WorraLiberty Sat 26-Jan-13 14:34:25

Have you always been this insecure?

You want your DH to make public displays of affection, like a teenager just because Bob called you blah blah in an email? confused

Think about it really...

ThunderInMyHeart Sat 26-Jan-13 14:31:50

Labels - or, I could deal and be happy with the following:

DH doesn't say a thing to Bob. DH does just ignore and turn a blind eye...but DH does other things to make me feel respected and that he cares about my standing and feelings e.g. if we're out for coffee with Bob, then DH puts his arms around me (he has no problem with PDAs, despite the Aspergers) and is very attentive and loving, showing Bob that I matter to DH and that he's protective of me.

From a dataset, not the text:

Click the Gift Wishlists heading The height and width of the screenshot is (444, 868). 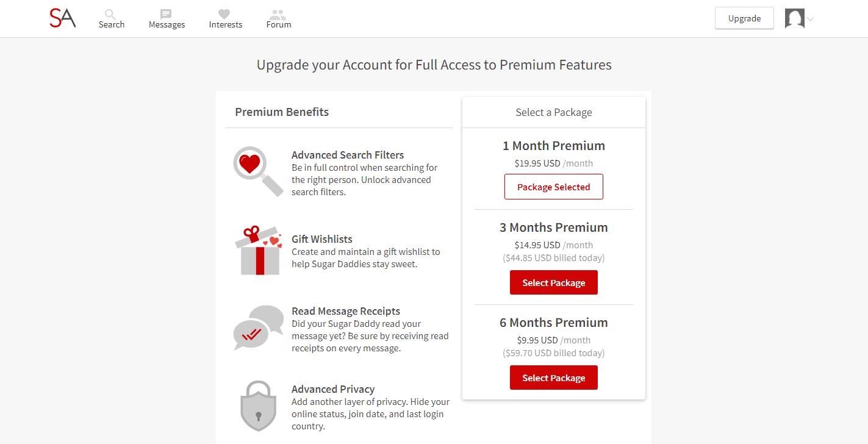tap(322, 239)
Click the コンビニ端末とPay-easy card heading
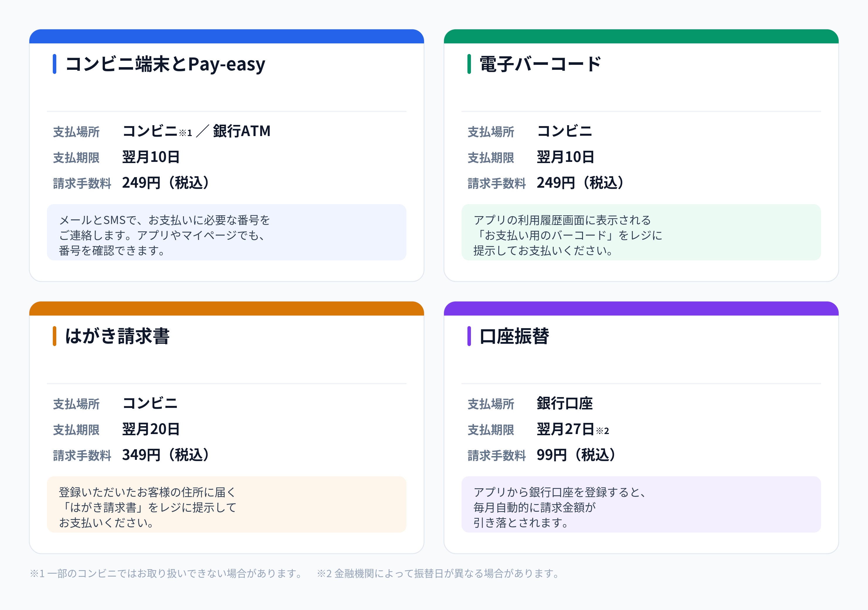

Do you think that's realistic to ask of him?

ThunderInMyHeart Sat 26-Jan-13 14:28:23

amillionyears - no, not many close friends. He has social anxiety due to the Aspergers. He socialises with Bob because, as he explained to me, it's not that he likes Bob per se, but he likes the company that Bob provides because Bob will talk factually. There's no emotional field to navigate. It's very much 'I saw this in the news. What do you think about Palestine?' DH said he finds the conversation uncomplicated and, thus, a relief from the challenged Aspies deal with every day. That I don't want to prevent him having.

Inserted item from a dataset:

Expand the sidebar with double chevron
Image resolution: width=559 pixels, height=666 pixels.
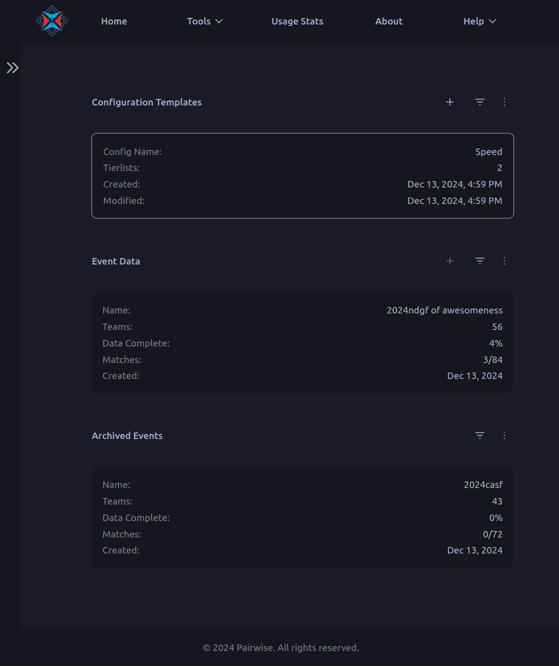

Labels - omg, yes. It's so nice to hear the views of those who have had the same experiences. He's spent his whole life feeling alienated socially and emotionally and certainly has even more anxiety over social settings and relationships, so I can see why he'd rather ignore what was going on for the sake of a simpler quieter life. However, I'm not asking him to look the guy in the eye and say 'how dare you! I must protect my lady!' I'd be satisfied if he light-heartedly just said 'oh, Bob...trying being nice to my wife for once! [ha ha! guffaw etc]'

LabelsGalore Sat 26-Jan-13 14:24:02

But you may need to tread carefully, unfortunatly, because, ultimately, I think I would like my DH to have a friend.

YY to that too. As much as possible, You need to support him in keeping the friend he has.

LabelsGalore Sat 26-Jan-13 14:22:08

Surely there should be give and take both ways? I don't sledgehammer him into having a jousting match to defend my honour; but he makes some gesture to show me some respect or that shows he appreciates my point of view? Or am I being nuts?

No you are just expecting him to react as an NT person which he can't do.
It has nothing to do with his respect towards you. More to do with the fact that he probably struggles to express his pov in an adequate way so would find it extremely hard to bring the subject to his friend and then tell him it's not acceptable. Just think about how you would feel if you had to tell someone you know well but aren't very close to that they are rude. Then multiply that by 1.000.
Also you need to remember he will have accumulate lots of situation where he tried to say things with as much tact as possible and failed. So it is very likely that he has decided/learnt the safest way for him was to smile gently and 'forget'. A survival mechanism.
In the same way my DH 'freezes' when I broach a subject he is uncomfortable about or 'make a complain' (such as asking him to tell one of his friends that he had been rude to me). And when my MIL one day did something we weren't happy with, he didn't say a word but carried on as if she hadn't said a word. And then told me, yes she was wrong but there is no point having a fight about it because 'having a fight' is one of the hardest things for him

Agree with amillion, support group is an excellent idea as well as the group you mentioned.

Have you done some reading about AS in adults?

WorraLiberty Sat 26-Jan-13 14:21:38

I don't know

I just genuinely think the whole thing is so childish that your DH probably doesn't want to involve himself in it.

If you want to pull Bob up then do it...but I wouldn't get upset with your DH for not pulling someone up when (I believe) he genuinely thinks there's nothing to pull him up upon.